_ASSIGNMENT_
Copy all lines holding the word "Reviews" from the entries.

Stored items from a collection
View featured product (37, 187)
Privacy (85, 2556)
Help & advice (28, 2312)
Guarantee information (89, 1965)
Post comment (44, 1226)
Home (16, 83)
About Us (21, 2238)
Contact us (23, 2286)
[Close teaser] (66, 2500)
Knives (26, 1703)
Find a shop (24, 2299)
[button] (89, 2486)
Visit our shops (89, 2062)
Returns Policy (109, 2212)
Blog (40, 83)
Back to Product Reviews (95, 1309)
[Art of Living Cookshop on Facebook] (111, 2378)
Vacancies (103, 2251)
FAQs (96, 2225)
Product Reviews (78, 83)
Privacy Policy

_RESPONSE TO THIS EXERCISE_
Back to Product Reviews (95, 1309)
Product Reviews (78, 83)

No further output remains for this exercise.